Take a look at this case from Virginia fedatured on Wire which almost branded assistant principal, Ting-Yi Oei, at Freedom High School in South Riding as a child pornographer. In that case Mr. Oei was charged with possession of child pornography and related crimes after he had been asked to investigate a rumored sexting incident at the high school where he worked. Upon finding a student in possession of a photo on his phone that depicted the torso of a girl wearing only underpants, her arms mostly covering her breasts, the assistant principal showed the image to the principal who instructed him to preserve the photo on his computer as evidence, which he did.

A Virginia court threw out the case but only after Mr. Oei took out a second mortgage on his home and spent $150,000.00 to clear his name.
"These charges are so toxic and incendiary," says Diane Curling, a former teacher and Oei’s wife of 35 years. "Children need to be made aware of the dangers of sexting, but to intimidate public education officials and try to make it a felony to even touch something like this is terrifying. . . . If we are not careful, we will find ourselves with a new McCarthy era. "

Getting back to the Tunkannock case: The plaintiff is one of the girls who took Skumanick's class to avoid prosecution, but now claims that the initial search was illegal.

"I was absolutely horrified and humiliated to learn that school officials, men in (the) DA's office, and police had seen naked pictures of me," the plaintiff, now 19, said in a statement released by the ACLU.

"Those pictures were extremely private and not meant for anyone else's eyes. What they did is the equivalent of spying on me through my bedroom window," the plaintiff said.

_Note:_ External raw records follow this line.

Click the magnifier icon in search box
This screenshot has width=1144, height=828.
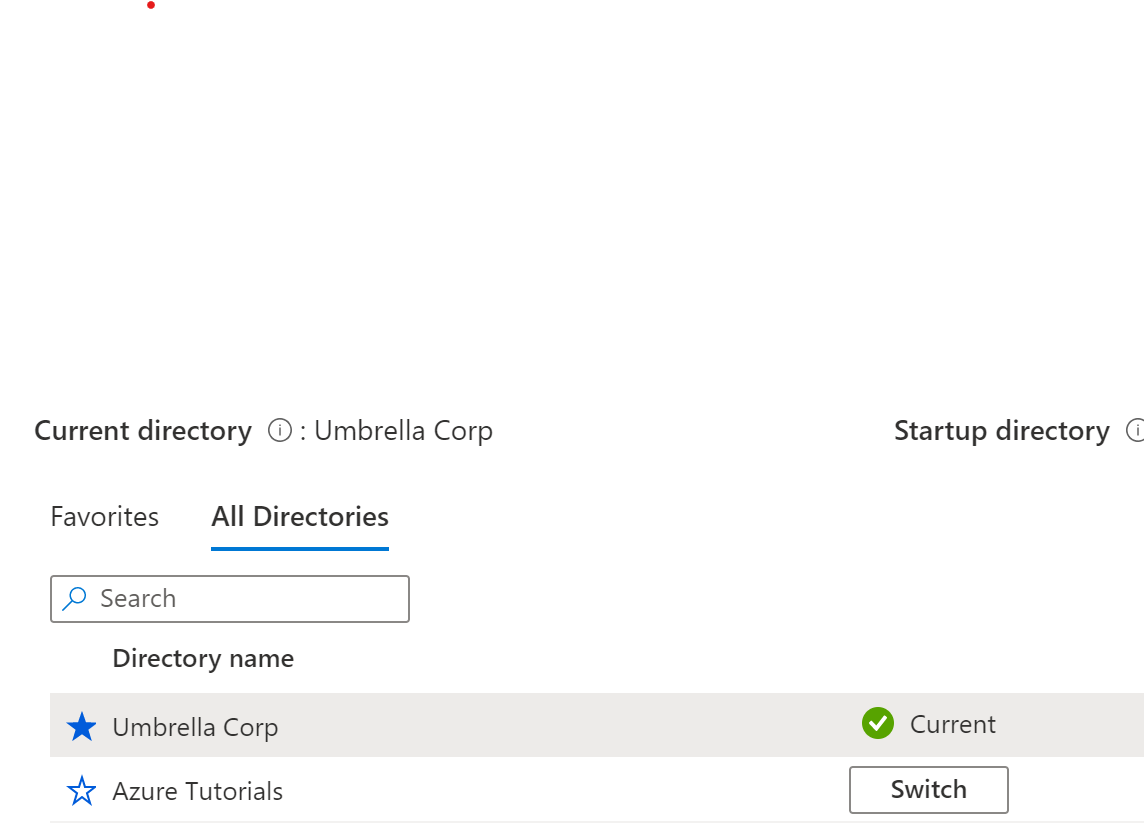(74, 599)
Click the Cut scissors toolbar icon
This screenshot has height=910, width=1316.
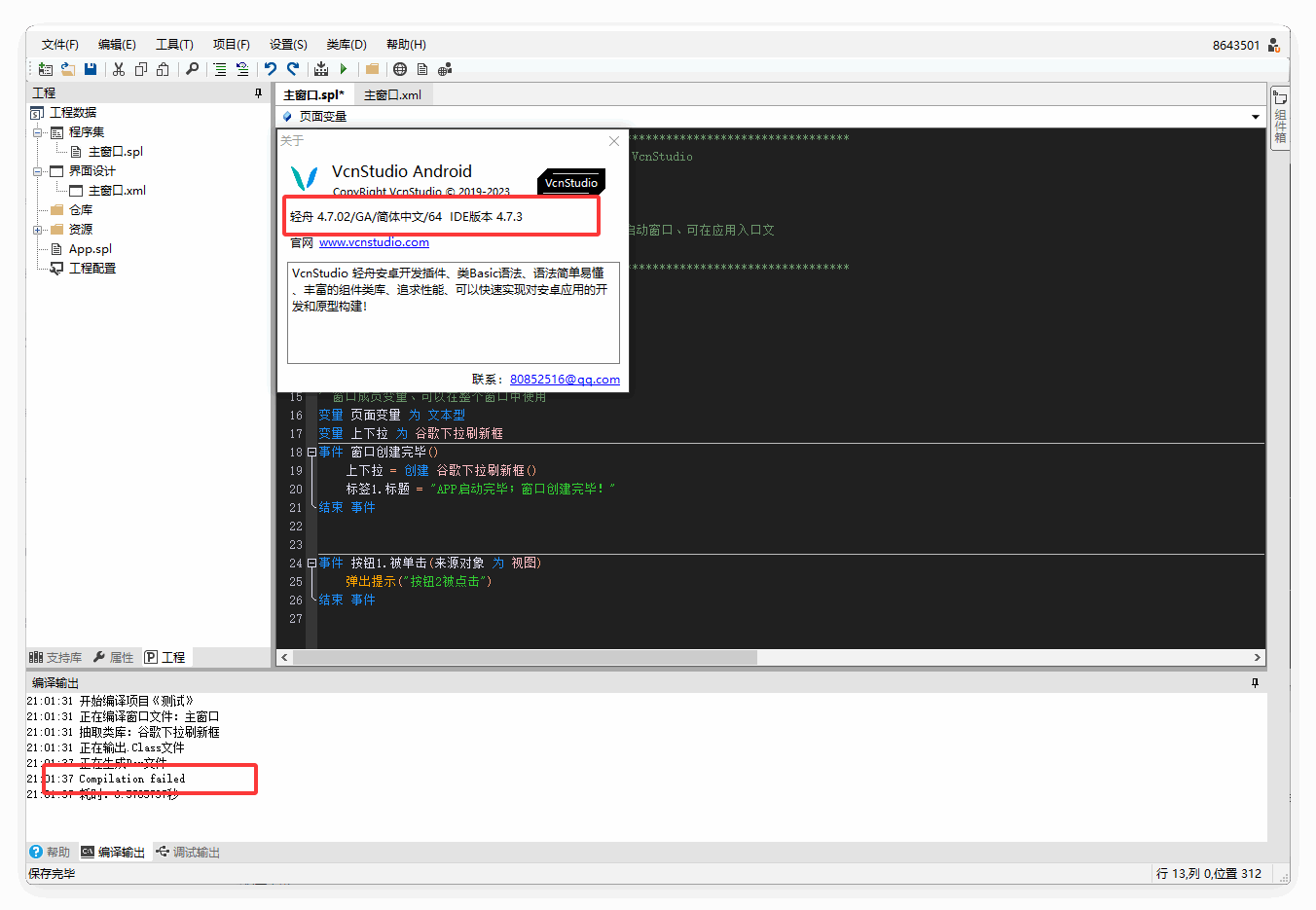coord(119,69)
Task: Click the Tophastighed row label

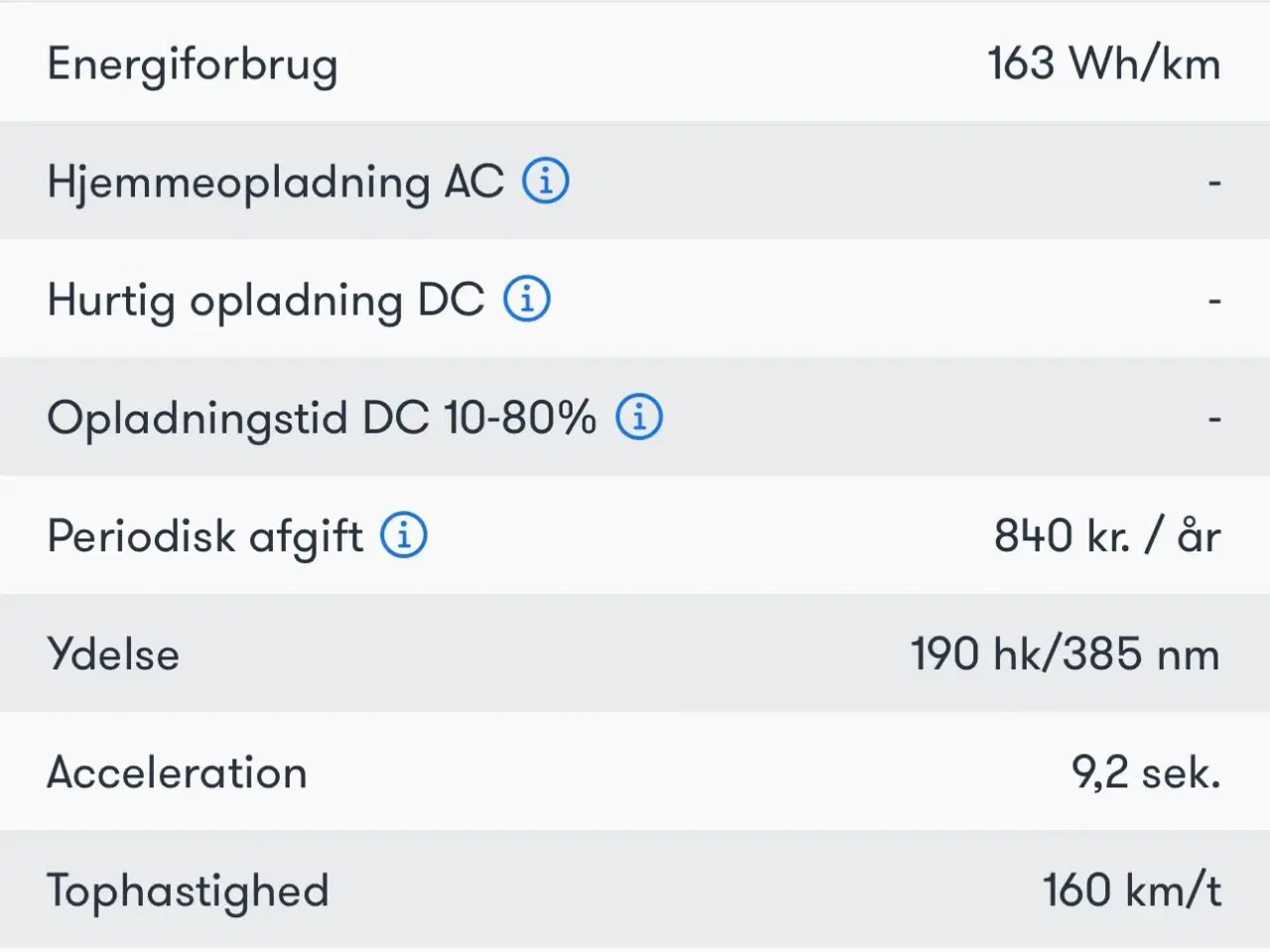Action: pyautogui.click(x=188, y=891)
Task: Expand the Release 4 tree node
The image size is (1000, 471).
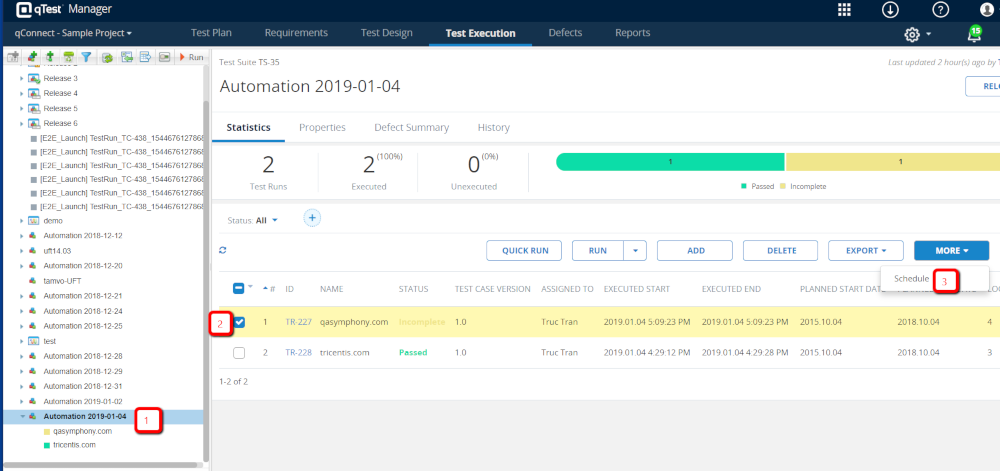Action: pos(21,93)
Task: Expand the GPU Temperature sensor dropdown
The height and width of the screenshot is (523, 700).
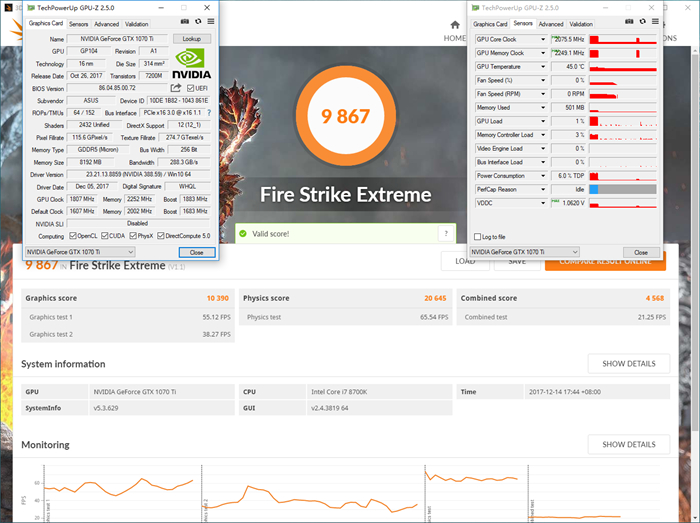Action: click(x=543, y=66)
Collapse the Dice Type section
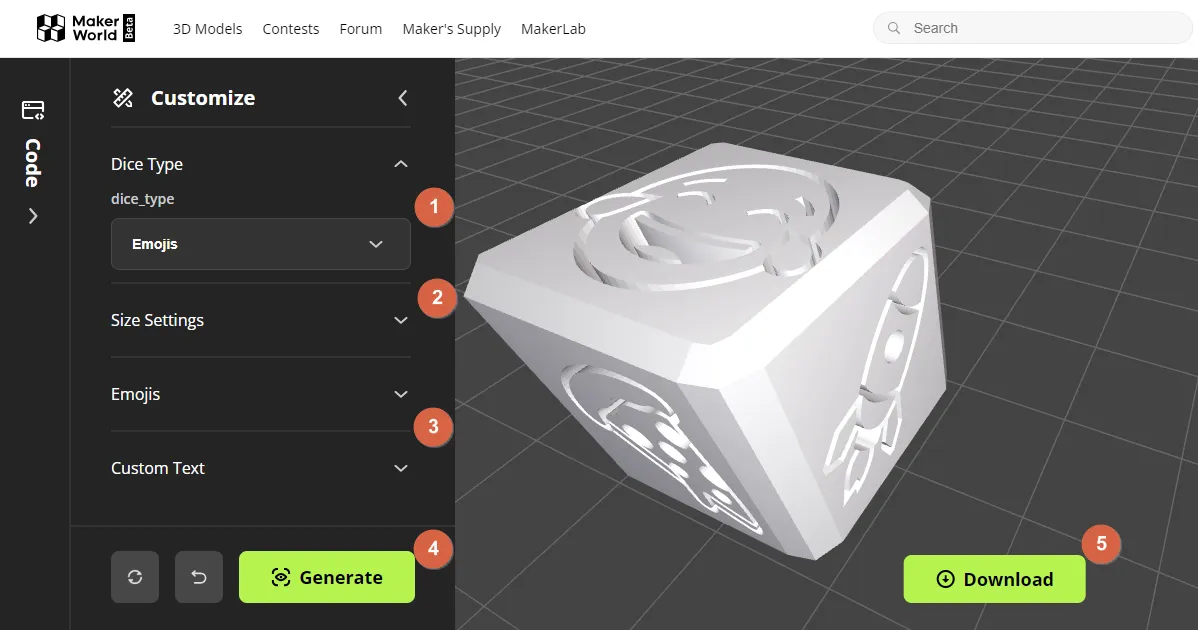The image size is (1198, 630). [x=400, y=163]
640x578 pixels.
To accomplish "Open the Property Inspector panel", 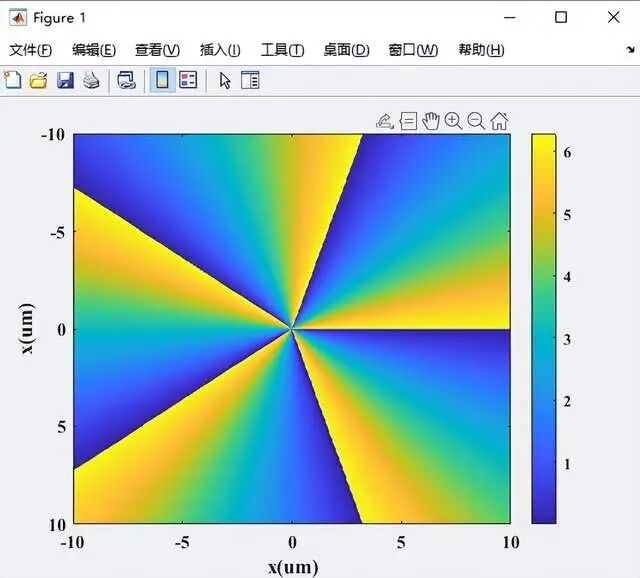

In Oei's case Oei says he showed the image to his boss, Principal Christine Forester, who told him to preserve a copy on his office computer for the investigation. A computer neophyte, Oei didn’t know how to transfer the image from the boy’s cell phone, so the teen sent the picture to Oei’s phone, and told him how to forward it to his work e-mail address. When the process was complete, Oei instructed the student to delete the image from his phone.

Since the Virginia court threw out the case before it ever went to trial it begs the question in this case "Does the prinicipal have the right to view information on the phone on grounds of a security issue or suspected child abuse?" In Oei's case the court dismissed the fact that he not only viewed a photo but downloaded it and didn't penalize him.

The National School Safety and Security Services points out some significant and potentially life threatening scenarios when schools allow cell phone use on their campuses.

Cell Phones Can Detract From School Safety & Crisis Preparedness

1.Cell phones have been used for calling in bomb threats to schools and, in many communities, cell calls cannot be traced by public safety officials.

2.Student use of cell phones could potentially detonate a real bomb if one is actually on campus.

3.Cell phone use by students can hamper rumor control and, in doing so, disrupt and delay effective public safety personnel response.

4.Cell phone use by students can impede public safety response by accelerating parental response to the scene of an emergency during times when officials may be attempting to evacuate students to another site
It will interesting how this plays out in Pennsylvania.

5.Cell phone systems typically overload during a real major crisis (as they did during the Columbine tragedy, WTC attacks, etc.), and usage by a large number of students at once could add to the overload and knock out cell phone systems quicker than may normally occur. Since cell phones may be a backup communications tool for school administrators and crisis teams, widespread student use in a crisis could thus eliminate crisis team emergency communications tools in a very short period of critical time.


It is somewhat amazing that it is mandatory to subject your cellphone to scan and search in the airport but one child believes her privacy was violated because she initially broke a rule and didn't like the consequences. It will be interesting to see how this issue plays out in the courts.